Molly was admitted back in to hospital for a stoma reversal but unfortunately this didn’t go as planned. Following the operation she collapsed at home in my sitting room and had to be rushed back to Intensive Care – she had an anatomic leak and needed to have further surgeries & laparotomys . Molly has pulmonary hypertension and is on medication and oxygen 24 hours a day, has hydrocephalus and has needed multiple shunt revisions from her brain to her heart…
Above all she is still here and she’s still fighting through it all! She’s always smiling and you wouldn’t even believe that she has been through it all because she’s so happy and never let’s anything get her down! Molly is now at school and achieving things nobody ever dreamed she would!

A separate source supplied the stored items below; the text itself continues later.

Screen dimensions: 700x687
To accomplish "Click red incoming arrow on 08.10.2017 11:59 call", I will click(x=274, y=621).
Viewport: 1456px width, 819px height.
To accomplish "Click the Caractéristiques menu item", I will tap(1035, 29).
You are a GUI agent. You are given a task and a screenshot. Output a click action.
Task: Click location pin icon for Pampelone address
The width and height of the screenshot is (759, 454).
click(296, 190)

The sad truth is hospital has been her main home for 5 years, she’s never known any different. Every single member of staff from doctors, nurses, physiotherapists, occupational therapists, surgeons, anaesthetists, most of the PICU staff and Team Evie have all have played a massive part in her life and have all given her exceptional care over the years – we are forever grateful to you all! We were supported by Team Evie a couple of times on our journey, you brought a beautiful box of goodies for Elisha, Molly’s mam, while she held her daughters hand as she lay on life support – you are amazing! It gave her so much strength and it was so touching to see how compassionate Team Evie are!
We have never forgotten Evie and her beautiful smile we will be forever grateful for your kindness in times of heartache.
Today (Saturday 26th of March) is Molly’s 7th birthday – and incredible milestone after only been given 10 % chance of survival and having nearly 60 operations to date.
Thank you Team Evie you play a massive part in providing vital equipment which is given parents at the worst times of their life and give then hope that tomorrow will be a better day!